2022.04.25 ロシアのウクライナ侵略戦争が続いている

坂井定雄(龍谷大学名誉教授)

 残虐なロシアのウクライナ侵略戦争が続いている。2月24日開戦以来、首都キーウ占領を目指し、北部から主力を投入したロシア軍は、激しい砲爆撃と地上軍による破壊、市民の虐殺で進軍したが、ウクライナ側の強力な反撃に阻止され、4月初めから第2戦線の東部のロシア国境に接するドンバス地方に転戦。その中でも黒海に通じるアゾフ海に面する重要都市マリウポリを包囲、占領しようとしているが、市内の武装市民勢力の抵抗が激しく続いている。
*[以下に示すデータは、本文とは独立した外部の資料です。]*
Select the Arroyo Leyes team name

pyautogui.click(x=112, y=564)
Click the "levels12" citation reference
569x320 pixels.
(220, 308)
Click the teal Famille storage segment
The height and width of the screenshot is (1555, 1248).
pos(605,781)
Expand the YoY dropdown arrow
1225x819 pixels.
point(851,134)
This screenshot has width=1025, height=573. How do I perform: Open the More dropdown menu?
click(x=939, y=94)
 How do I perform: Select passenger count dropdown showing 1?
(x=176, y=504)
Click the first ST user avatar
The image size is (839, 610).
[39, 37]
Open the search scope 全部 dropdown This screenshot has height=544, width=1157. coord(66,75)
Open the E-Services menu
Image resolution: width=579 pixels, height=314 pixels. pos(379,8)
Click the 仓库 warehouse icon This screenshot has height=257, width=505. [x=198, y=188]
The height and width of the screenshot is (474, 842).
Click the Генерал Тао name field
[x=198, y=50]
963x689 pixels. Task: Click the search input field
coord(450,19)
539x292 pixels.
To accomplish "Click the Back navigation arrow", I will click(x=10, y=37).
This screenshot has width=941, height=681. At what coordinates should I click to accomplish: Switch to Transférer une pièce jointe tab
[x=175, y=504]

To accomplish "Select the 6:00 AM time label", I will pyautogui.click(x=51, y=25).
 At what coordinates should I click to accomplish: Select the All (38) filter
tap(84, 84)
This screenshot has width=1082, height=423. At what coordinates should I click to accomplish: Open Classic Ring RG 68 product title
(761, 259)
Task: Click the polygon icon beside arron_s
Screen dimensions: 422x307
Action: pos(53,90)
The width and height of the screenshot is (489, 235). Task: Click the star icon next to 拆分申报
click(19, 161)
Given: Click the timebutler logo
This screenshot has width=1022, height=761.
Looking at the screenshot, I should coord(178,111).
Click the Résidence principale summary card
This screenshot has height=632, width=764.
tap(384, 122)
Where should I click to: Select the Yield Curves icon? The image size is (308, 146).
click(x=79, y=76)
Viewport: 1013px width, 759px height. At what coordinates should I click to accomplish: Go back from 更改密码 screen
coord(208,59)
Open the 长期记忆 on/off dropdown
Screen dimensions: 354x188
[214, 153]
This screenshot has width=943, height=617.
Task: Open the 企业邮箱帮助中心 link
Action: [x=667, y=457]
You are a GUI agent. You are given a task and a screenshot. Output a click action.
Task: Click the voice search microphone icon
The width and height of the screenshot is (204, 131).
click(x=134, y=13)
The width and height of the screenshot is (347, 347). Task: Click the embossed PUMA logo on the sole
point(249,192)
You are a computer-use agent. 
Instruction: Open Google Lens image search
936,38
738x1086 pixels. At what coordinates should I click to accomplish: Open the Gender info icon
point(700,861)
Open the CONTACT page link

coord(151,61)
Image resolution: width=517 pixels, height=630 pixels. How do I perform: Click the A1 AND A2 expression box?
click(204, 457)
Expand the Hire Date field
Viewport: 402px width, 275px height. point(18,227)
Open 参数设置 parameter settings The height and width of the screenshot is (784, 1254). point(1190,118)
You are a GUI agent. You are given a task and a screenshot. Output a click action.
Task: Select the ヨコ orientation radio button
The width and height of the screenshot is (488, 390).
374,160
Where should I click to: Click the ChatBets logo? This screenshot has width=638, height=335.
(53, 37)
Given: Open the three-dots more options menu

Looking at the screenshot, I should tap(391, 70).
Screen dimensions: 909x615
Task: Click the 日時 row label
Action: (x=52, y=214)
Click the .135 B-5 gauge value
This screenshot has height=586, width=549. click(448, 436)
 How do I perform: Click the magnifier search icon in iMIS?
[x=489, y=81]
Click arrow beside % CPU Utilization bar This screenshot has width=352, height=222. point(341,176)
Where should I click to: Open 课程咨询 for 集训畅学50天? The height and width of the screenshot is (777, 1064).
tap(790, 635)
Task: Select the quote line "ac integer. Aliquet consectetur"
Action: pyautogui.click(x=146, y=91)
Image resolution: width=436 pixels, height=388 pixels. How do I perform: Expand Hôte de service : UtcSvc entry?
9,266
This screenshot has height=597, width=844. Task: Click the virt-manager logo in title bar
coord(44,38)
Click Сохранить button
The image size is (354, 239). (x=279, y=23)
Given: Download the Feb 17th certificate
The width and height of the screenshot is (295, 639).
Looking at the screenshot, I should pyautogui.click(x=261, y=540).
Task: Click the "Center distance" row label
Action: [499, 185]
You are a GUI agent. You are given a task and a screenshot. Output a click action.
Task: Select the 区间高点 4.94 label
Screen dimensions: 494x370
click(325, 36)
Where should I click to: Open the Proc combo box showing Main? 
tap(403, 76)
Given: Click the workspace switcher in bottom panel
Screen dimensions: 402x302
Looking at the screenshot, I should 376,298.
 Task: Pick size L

市民の武装抵抗の最大拠点は、東京ドーム200個分の敷地がある製鉄所だ。
 米国をはじめウクライナ側へのNATO諸国の支援は、積極的に行われているが、あくまで、武器支供与と避難民の支援に限られ、部隊派遣など直接的な支援はない。
 以下にBBCニュース電子版が報道したウクライナ関係ニュースを,Summary(要点)、新しい順のニュースの要旨を紹介しようー

▼Summary(日本時間2022・4・21 午前)
 世界銀行のデービッド・マルパス総裁は、ウクライナへのロシア軍侵略による飢餓、「人間崩壊」を警告した。
 彼は、食料の値上がりが何百万人もの人たちに「貧困と栄養不足」をもたらすと語った。
 ウクライナでは、マリウポリの一部の市民たちが何週間も戦火の中に閉じ込められ、逃れることができないでいる。
 一方、ロシアの支配者はウクライナでの”大量虐殺“で強くなり、〝狂気の戦争”を終らせるよう、呼びかけている。
 米国、カナダ、英国の財政当局者たちは、G20の会合で、ロシア代表が発言する際、退席した。
 ▼Summary (日本時間2022・4・22 午前)
 バイデン米大統領は、ウクライナに対する新たな支援8億ドル供与を発表した。バイデンは、この支援には重火器、弾薬、戦術的無人偵察機が含まれ、ウクライナ軍の前線に送られると語った。
 ゼレンスキー・ウクライナ大統領は、ロシアが今週末の休戦提案を拒否したと語った。モスクワ側の発言はない。
 プーチン・ロシア大統領はロシア軍に対し、包囲態勢下のマリウポリにあるアゾフスタ―リ製鉄所(世界最大級の巨大製鉄所)への最終的攻撃を、今週末は行わないよう命令した。ただし、同大統領は広大な同製鉄所から「ハエ」1匹も逃げ出せないように包囲するよう命じ、ロシア軍が同製鉄所のある戦力的港湾都市マリウポリをロシア軍か支配していることを強調した。
 何週間もロシア軍が包囲している、ウクライナ南東部の同市からは一部の市民が脱出しているが、脱出したいと願っている市民たちのごく一部に過ぎない。
 ▼BBC電子版から
  (日本時間21日午前8:32)米国司法当局、ウクライナでのロシアの戦争犯罪調査を開始
 米国のガーランド検事正は20日の記者会見で、米司法当局がウクライナにおけるロシア軍の戦争犯罪について捜査を開始、ウクライナの検事総長はじめ協力関係にある他国の機関と連絡を取っている、と発表した。ガーランド検事正は「われわれは、有りうる戦争犯罪の証拠を集め、保存するために協力し合う」と語った。
 (21日午前7:14)最新のニュース
 〇マリウポリ市評議会発表の写真では、ロシア軍が市近郊の集団墓地で住民の遺体を埋葬している。
 〇ロシアのプーチン大統領は、マリウポリのロシア軍に対し、ウクライナ側が最後の支配拠点として確保しているアゾフスターリ製鉄所に、市民約500人とウクライナ軍兵士が入ること拒否させた。
 〇ウクライナ当局は20日、マリウポリ全域から、ウクライナ側が支配している人道的脱出路を経由して6千人を市外から脱出させようとしたが、80人だけしか成功しなかった。
 ボイチェンコ市長は、200人がなお救出を待っているが、バスがなかったと語った。
 〇バイデン米大統領は「マリウポリが完全に陥落した証拠はない。プーチンは同市を完全に支配したといっているが、その証拠はない」と語った。
 〇バイデンはウクライナに対して、8億ドルの追加支援を行うと発表した。その使途には、重砲、数十台の曲射砲、弾薬、無人航空機が含まれる。
 〇ウクライナのゼレンスキー大統領は世界銀行、IMF代表との会談で、毎月70億ドルの支援が必要だと説明した。